### [Brief 1]
In the piece about Jules d'Hemecourt's obituary, in which two cities was he a TV news director?
### [Brief 2]
Retype the piece on Jules d'Hemecourt's obituary, everything from "That someone would" down to "just an anchorman.".
### [Brief 3]
Write the next part of the piece about Jules d'Hemecourt's obituary, starting after its last sentence.

Page extract START

First, you ought not die alone. Second, if the newspaper does a story about your passing, the least it can do is try to get the facts straight.
SADLY, a broadcasting professor from my days at the Louisiana State journalism school -- now the Manship School of Mass Communication -- came up empty on both counts when he left this world Thursday.
That someone would have no close family left is awful, but largely uncontrollable. But for someone as accomplished as Jules d'Hemecourt -- he was a professor, a past print and television newsman, and a lawyer, too -- that the local paper couldn't get some basic facts straight seems somehow fundamentally unjust.
When reading his obit from The Advocate in Baton Rouge, note that the name of the novelty record he made as "Tee Jules" really is "The Cajun 12 Days of Christmas." Note also that d'Hemecourt was a TV news director in Alexandria and Baton Rouge, not just an anchorman.
IF I CAN REMEMBER THAT, surely someone at the Baton Rouge paper could have:
Jules d’Hemecourt IV, a retired LSU journalism professor and the voice behind “The 12 Cajun Days of Christmas,” has died, friends confirmed Monday. He was 64.

Page extract END
Given records START

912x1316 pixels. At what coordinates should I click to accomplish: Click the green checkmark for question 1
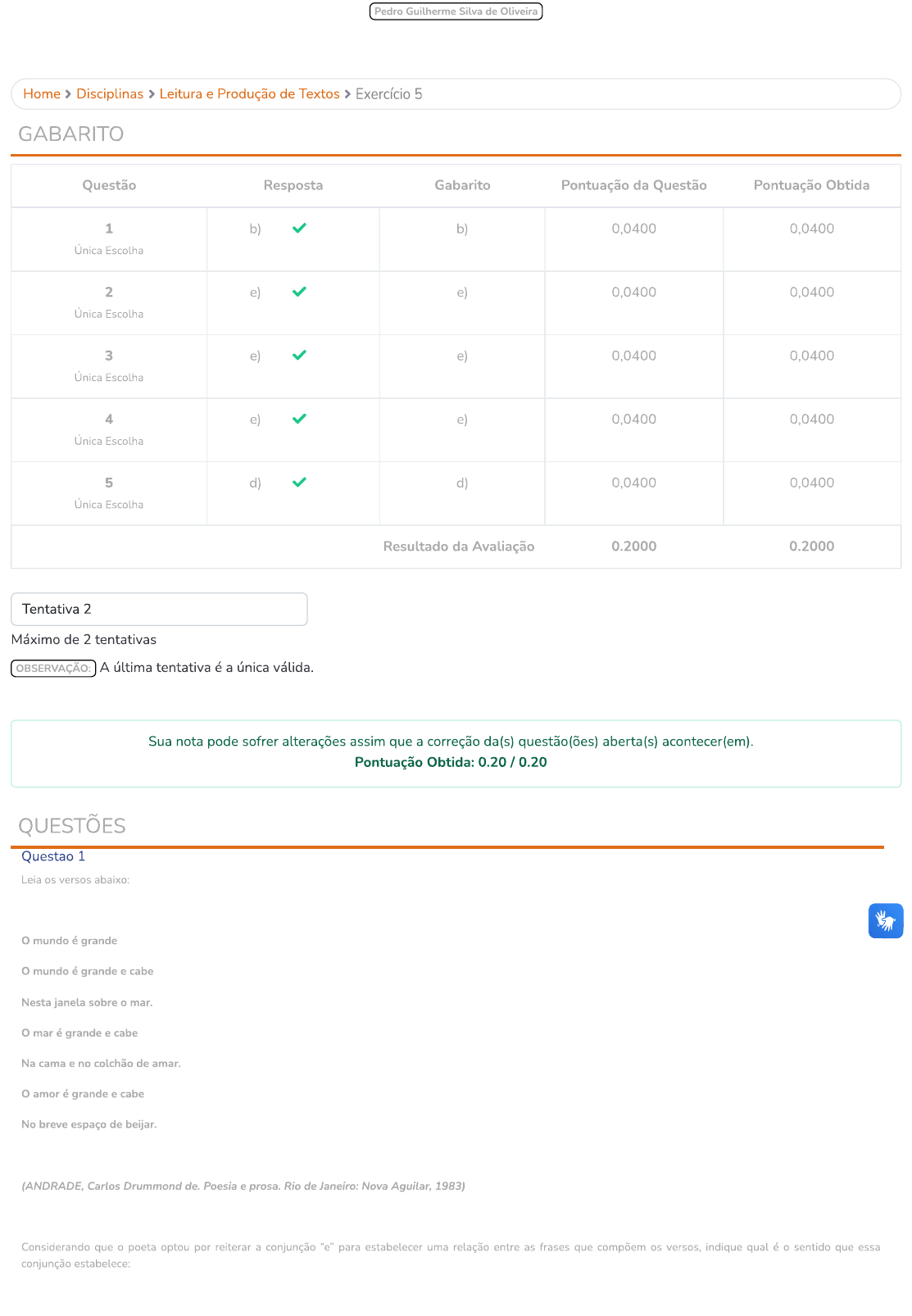pyautogui.click(x=299, y=229)
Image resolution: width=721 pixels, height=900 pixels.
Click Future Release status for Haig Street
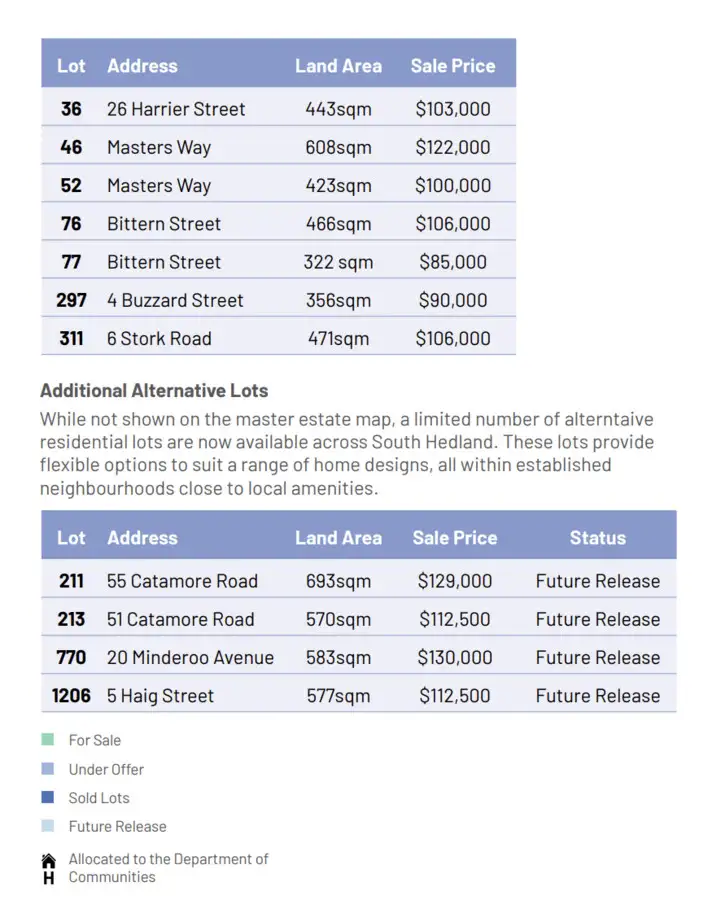pos(597,696)
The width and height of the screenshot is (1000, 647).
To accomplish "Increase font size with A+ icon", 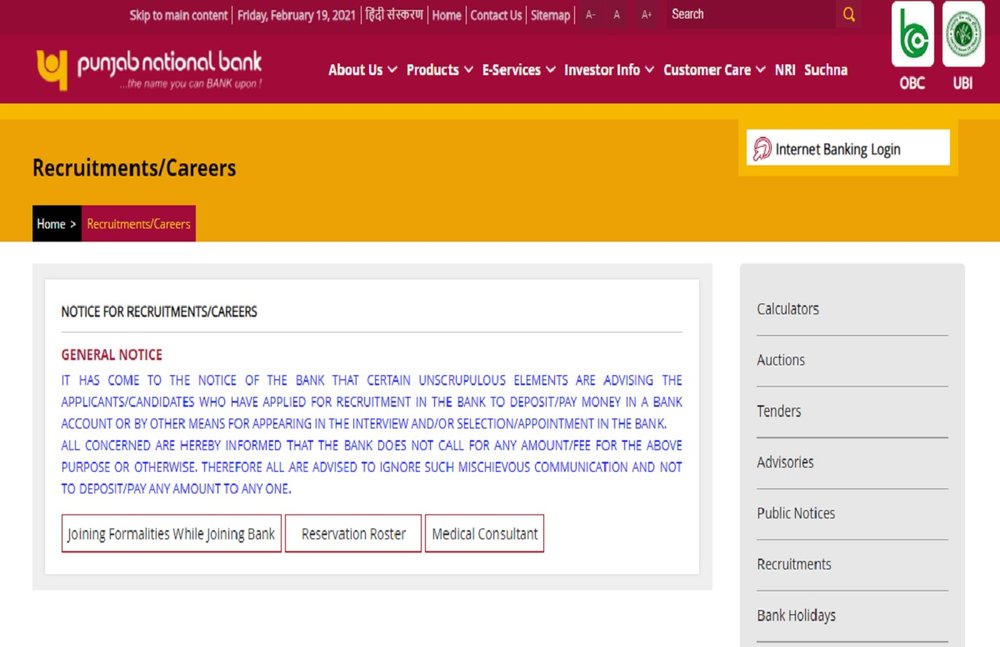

Given records END

### [Answer area 1]
Alexandria and Baton Rouge.

### [Answer area 2]
That someone would have no close family left is awful, but largely uncontrollable. But for someone as accomplished as Jules d'Hemecourt -- he was a professor, a past print and television newsman, and a lawyer, too -- that the local paper couldn't get some basic facts straight seems somehow fundamentally unjust.
When reading his obit from The Advocate in Baton Rouge, note that the name of the novelty record he made as "Tee Jules" really is "The Cajun 12 Days of Christmas." Note also that d'Hemecourt was a TV news director in Alexandria and Baton Rouge, not just an anchorman.

### [Answer area 3]
Jim Engster, general manager of Louisiana Network and d’Hemecourt’s co-worker for several years, said d’Hemecourt died Thursday, one day after being hospitalized from a brief illness.
Engster said funeral arrangements were pending for d’Hemecourt, a native of New Orleans who had no immediate family members.
Engster said doctors summoned him to the hospital shortly before d’Hemecourt passed away.
“It was somewhat ironic that a man who influenced thousands of students through the years … had very few family members, and no one really knew he was deathly ill,” Engster said.
D’Hemecourt was a decorated journalist whose career spanned TV, print and radio news, as well as law.
According to biographical information provided by LSU, d’Hemecourt served as news director of WJBO-AM before working in the early 1970s as a TV news anchor for KALB in Alexandria and WRBT, now WVLA, in Baton Rouge.
They also got the fact wrong about Jules not having any living family. I am Julia d'Hemecourt, daughter of John d'Hemecourt. Jules was our cousin. My family (my parents, brothers and sister) reconnected with him when my siblings and cousins (also d'Hemecourt's and Jules's relatives) started taking his classes at LSU. He was a part of our holiday celebrations, and we visited him every time we went up to Baton Rouge. He would call a few times a month and tell my mom, who he loved, jokes (usually Boudreaux and Thibodeaux ones). We loved him, and we miss him.